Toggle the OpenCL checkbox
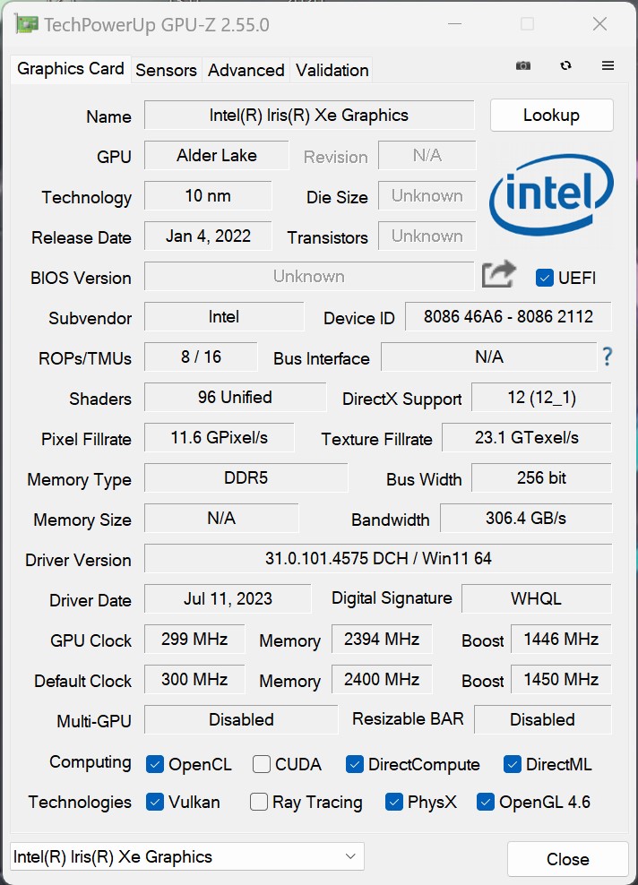click(155, 764)
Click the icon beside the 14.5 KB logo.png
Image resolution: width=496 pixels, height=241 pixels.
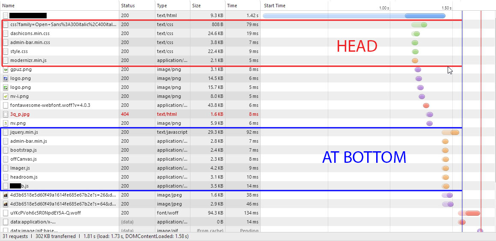[6, 78]
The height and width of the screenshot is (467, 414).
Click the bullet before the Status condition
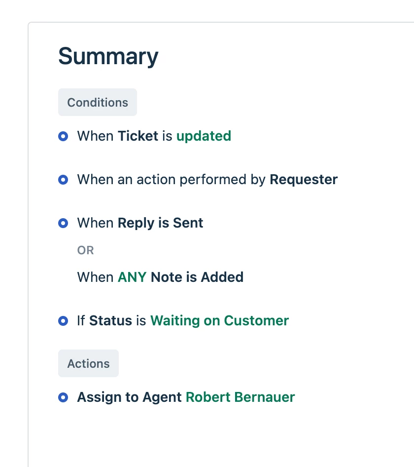63,321

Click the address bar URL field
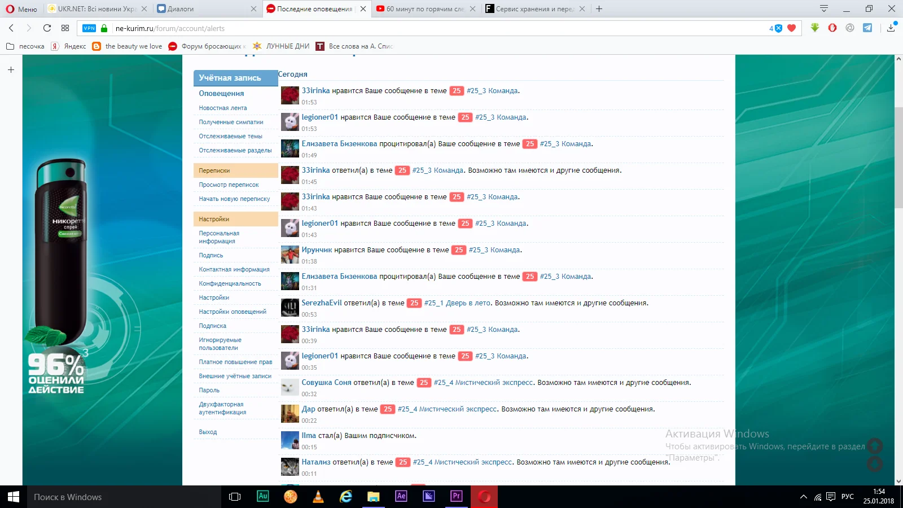[395, 28]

■ ■ ■ ■ ■ ■ ■

**Action item**
Exactly as written, restate the listing above with its pictures omitted.

**Reply to the exercise**
Toggle the OpenCL checkbox
click(155, 764)
Click the icon beside the 14.5 KB logo.png
Image resolution: width=496 pixels, height=241 pixels.
[6, 78]
The height and width of the screenshot is (467, 414).
Click the bullet before the Status condition
63,321

Click the address bar URL field
[395, 28]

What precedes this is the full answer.